* _TASK DESCRIPTION_: Would you please output, word for word, the span of the listing below that opens on the line containing "This screenshot has height=656, width=1280." and closes on the line containing "Click the post's small Vision Europe avatar"? Include both ends and nothing more.

= Beginning of Section =

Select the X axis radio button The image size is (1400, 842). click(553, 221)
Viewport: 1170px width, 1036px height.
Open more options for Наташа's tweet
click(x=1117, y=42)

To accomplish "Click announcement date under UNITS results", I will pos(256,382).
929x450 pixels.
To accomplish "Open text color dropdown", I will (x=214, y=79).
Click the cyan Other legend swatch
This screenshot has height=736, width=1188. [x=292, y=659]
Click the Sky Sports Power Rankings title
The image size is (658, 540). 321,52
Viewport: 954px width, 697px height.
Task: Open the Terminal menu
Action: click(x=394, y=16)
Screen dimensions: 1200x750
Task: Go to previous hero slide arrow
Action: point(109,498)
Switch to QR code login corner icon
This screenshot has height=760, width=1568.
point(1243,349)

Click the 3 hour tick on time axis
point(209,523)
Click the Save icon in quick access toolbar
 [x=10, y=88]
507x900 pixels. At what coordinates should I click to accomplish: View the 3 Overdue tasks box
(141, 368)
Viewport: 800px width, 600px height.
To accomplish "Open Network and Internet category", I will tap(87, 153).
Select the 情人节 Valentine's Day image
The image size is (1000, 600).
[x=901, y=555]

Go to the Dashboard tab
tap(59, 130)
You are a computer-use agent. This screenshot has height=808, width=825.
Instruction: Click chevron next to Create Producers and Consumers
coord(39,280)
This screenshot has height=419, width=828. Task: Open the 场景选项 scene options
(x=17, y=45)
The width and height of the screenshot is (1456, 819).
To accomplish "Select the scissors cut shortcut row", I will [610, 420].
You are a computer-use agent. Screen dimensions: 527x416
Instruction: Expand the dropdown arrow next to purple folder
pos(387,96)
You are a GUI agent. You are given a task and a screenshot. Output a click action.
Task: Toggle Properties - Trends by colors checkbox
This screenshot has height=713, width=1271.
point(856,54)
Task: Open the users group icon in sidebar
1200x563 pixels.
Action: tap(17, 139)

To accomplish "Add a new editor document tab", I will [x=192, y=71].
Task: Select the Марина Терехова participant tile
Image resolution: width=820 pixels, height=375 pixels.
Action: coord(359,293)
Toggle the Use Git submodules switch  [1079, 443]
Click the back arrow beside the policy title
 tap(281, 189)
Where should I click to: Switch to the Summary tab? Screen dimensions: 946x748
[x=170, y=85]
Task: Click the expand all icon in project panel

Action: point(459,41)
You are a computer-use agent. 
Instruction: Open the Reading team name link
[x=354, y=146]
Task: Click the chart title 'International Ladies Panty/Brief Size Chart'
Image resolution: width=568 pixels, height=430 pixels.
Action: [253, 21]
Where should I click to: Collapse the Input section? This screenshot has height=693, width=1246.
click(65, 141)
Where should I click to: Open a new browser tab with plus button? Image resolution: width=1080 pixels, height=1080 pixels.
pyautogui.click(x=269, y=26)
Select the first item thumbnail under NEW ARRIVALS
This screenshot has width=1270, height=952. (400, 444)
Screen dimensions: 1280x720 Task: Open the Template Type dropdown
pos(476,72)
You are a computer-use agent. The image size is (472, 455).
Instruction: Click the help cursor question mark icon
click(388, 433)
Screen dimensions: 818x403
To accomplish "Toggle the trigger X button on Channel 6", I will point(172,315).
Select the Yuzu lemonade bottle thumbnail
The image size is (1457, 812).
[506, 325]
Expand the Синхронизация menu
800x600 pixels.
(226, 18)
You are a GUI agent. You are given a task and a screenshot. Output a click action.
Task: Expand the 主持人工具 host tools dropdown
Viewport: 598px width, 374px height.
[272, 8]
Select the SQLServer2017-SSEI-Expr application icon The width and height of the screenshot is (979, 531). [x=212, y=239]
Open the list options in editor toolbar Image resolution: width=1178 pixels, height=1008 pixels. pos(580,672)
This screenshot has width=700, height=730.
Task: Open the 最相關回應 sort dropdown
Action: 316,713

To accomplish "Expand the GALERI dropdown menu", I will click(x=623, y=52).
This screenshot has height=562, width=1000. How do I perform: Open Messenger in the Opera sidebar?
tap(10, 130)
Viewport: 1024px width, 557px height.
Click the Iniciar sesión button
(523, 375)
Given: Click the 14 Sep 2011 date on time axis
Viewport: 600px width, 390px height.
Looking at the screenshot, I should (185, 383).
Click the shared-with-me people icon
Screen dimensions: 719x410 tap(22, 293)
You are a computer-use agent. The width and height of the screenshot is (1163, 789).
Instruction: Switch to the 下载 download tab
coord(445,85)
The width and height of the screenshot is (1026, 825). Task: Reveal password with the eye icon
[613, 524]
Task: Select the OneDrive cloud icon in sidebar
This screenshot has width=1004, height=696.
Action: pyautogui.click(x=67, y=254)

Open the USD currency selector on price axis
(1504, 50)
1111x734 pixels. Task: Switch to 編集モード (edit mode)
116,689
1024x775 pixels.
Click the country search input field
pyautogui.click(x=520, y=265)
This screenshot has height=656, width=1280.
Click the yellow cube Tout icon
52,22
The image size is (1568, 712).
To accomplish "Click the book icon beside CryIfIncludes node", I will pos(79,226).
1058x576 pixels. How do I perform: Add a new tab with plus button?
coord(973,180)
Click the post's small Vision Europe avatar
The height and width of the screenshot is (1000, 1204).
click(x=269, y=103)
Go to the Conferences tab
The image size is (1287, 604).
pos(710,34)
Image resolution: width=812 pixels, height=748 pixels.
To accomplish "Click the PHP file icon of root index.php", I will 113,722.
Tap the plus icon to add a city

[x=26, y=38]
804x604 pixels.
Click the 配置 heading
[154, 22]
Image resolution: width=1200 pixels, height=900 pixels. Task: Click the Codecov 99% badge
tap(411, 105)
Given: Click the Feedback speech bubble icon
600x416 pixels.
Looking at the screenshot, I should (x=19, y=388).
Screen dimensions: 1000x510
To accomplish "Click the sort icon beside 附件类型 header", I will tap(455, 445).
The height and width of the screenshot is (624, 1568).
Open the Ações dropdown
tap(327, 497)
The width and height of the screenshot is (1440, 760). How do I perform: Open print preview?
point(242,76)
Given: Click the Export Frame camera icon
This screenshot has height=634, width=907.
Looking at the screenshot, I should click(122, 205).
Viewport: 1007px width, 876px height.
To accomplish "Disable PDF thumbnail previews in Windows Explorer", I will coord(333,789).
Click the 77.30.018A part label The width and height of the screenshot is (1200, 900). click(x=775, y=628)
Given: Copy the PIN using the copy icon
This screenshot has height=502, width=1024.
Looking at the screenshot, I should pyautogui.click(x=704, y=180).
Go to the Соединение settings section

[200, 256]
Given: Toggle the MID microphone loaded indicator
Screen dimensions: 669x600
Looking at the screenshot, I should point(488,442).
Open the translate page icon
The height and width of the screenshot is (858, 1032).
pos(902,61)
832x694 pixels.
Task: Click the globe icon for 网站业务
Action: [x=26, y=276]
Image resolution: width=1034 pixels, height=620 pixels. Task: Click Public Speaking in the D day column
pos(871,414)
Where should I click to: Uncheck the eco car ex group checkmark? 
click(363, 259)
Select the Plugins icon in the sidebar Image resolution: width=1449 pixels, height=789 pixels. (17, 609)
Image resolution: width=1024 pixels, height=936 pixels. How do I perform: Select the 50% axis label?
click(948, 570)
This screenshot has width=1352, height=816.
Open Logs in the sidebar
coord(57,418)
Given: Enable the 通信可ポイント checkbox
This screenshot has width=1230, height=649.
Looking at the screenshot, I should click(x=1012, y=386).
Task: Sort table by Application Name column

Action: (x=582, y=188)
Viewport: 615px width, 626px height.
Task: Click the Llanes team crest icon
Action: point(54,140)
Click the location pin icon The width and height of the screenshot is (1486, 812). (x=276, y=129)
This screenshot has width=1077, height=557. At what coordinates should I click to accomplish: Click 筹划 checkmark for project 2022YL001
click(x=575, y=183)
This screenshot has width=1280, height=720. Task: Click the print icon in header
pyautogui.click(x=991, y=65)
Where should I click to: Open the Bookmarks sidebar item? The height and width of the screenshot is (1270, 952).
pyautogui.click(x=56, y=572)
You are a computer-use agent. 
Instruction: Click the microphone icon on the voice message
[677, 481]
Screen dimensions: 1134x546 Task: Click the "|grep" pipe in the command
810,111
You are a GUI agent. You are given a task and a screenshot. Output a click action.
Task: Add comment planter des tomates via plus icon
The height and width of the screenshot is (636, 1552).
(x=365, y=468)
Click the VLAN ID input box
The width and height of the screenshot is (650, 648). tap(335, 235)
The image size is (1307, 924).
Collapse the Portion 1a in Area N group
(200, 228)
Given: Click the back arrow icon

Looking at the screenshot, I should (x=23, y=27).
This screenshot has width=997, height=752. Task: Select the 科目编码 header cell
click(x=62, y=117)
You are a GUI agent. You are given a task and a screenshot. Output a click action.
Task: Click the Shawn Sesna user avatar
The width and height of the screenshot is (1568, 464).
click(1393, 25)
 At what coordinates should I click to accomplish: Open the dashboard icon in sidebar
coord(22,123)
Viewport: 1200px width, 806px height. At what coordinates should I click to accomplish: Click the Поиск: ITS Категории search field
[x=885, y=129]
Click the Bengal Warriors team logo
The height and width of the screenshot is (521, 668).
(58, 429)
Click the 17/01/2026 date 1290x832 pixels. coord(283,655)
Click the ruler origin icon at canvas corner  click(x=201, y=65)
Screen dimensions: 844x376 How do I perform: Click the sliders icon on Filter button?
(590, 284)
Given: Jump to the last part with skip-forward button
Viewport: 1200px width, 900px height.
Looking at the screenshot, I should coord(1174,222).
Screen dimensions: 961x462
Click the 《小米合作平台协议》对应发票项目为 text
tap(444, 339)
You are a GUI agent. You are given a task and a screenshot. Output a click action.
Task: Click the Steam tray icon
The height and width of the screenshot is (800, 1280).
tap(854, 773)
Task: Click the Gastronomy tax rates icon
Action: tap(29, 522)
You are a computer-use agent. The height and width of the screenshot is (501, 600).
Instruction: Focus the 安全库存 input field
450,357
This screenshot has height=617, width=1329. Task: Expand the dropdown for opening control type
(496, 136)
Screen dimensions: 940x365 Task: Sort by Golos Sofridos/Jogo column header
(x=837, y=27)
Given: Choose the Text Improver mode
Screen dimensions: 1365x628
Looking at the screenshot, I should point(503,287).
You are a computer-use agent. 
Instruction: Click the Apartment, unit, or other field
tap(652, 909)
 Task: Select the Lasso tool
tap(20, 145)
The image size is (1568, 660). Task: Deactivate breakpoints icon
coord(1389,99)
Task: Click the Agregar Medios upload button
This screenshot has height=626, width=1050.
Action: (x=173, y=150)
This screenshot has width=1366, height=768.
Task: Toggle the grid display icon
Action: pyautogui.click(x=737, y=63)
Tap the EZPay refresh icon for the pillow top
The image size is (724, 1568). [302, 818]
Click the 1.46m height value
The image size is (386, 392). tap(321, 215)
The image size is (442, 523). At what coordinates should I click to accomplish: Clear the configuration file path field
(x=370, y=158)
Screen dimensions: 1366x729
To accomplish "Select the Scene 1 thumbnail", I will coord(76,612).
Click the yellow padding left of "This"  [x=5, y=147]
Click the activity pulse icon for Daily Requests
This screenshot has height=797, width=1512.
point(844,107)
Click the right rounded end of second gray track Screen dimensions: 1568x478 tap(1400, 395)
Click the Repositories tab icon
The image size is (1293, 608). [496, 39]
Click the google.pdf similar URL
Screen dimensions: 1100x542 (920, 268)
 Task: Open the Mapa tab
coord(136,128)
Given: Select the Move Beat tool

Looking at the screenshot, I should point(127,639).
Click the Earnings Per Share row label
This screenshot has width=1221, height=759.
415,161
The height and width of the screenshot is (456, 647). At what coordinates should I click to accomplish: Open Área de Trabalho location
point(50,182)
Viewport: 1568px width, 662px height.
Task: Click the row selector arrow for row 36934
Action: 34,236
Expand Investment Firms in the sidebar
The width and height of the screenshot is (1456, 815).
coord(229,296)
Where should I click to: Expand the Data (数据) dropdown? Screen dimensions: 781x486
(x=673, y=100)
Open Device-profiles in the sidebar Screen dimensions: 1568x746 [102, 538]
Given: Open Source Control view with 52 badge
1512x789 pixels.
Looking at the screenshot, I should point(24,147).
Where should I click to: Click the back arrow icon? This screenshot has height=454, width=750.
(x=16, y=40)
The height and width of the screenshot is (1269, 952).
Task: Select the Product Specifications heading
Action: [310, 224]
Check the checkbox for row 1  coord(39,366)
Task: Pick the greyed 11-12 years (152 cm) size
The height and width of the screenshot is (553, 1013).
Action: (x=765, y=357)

= End of Section =

* _EXPECTED ANSWER_:
This screenshot has height=656, width=1280.
Click the yellow cube Tout icon
52,22
The image size is (1568, 712).
To accomplish "Click the book icon beside CryIfIncludes node", I will pos(79,226).
1058x576 pixels. How do I perform: Add a new tab with plus button?
coord(973,180)
Click the post's small Vision Europe avatar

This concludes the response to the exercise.